Sunday, August 16, 2009

Telaga Senja (102)



Let It Be
When I find myself in times of trouble/Mother Mary comes to me/Speaking words of wisdom, let it be./And in my hour of darkness/She is standing right in front of me/Speaking words of wisdom, let it be./Let it be, let it be./Whisper words of wisdom, let it be.

And when the broken hearted people/Living in the world agree,/There will be an answer, let it be./For though they may be parted there is/Still a chance that they
will see/There will be an answer, let it be./Let it be, let it be. Yeah/There will be an answer, let it be.

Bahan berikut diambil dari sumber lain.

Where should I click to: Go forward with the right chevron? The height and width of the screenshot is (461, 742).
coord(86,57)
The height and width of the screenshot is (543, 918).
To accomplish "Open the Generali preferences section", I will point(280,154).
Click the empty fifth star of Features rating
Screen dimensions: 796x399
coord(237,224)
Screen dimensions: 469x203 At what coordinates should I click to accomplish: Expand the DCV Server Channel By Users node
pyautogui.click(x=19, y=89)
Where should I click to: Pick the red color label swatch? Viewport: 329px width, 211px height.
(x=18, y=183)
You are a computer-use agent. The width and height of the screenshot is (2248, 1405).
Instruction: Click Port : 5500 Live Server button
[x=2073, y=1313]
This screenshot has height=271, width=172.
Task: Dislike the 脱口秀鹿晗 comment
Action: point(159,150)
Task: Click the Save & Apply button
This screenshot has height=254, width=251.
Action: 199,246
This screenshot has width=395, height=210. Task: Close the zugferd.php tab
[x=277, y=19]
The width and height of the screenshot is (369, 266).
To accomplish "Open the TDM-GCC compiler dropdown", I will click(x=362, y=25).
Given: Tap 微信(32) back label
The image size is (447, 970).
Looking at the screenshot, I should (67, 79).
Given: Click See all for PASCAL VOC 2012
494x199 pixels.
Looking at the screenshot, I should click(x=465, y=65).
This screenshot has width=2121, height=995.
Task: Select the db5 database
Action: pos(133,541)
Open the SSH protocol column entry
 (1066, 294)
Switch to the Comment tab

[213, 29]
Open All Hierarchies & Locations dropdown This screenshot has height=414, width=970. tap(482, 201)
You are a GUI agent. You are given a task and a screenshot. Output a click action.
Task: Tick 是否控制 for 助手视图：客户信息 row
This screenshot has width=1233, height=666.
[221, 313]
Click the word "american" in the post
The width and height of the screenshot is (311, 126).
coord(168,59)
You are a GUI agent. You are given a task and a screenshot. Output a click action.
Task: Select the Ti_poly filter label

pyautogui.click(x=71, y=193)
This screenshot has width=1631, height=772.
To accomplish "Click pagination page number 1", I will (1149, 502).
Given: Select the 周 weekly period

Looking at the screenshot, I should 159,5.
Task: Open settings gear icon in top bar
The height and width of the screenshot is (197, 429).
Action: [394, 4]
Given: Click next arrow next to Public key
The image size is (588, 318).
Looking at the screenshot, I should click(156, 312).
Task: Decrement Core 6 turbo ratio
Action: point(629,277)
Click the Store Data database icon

And when the night is cloudy,/There is still a light that shines on me,/Shine on until tomorrow, let it be./I wake up to the sound of music/Mother Mary comes to me
Speaking words of wisdom, let it be./Let it be, let it be./There will be an answer, let it be./Let it be, let it be,/Whisper words of wisdom, let it be

====================
“ Hot ngapan malam-malam begini. cariin kakaknya? Sudah gede kok dicariin.?” tanya Sonya. Sayup kudengar Lam Hot melangkah cepat seperti mengejar seseorang, suaranya terdengar memanggil...” Mbak...tunggu. Mbak mau kemana.?”
====================

SONYA heran melihat kehadiran adikku Lam Hot dan seorang perempuan mencariku ditengah malam. Dia menanyakan, apakah perempuan itu, maksudnya Ria, yang membawa kabur uangku dulu. ” Masih berlanjut bang.?” tanya Sonya.
“ Berlanjut? Aku belum ketemu sejak dia membawa kabur uangku. Aku juga nggak tahu, siapa teman Lam Hot mencariku malam-malam begini.?” jawabku.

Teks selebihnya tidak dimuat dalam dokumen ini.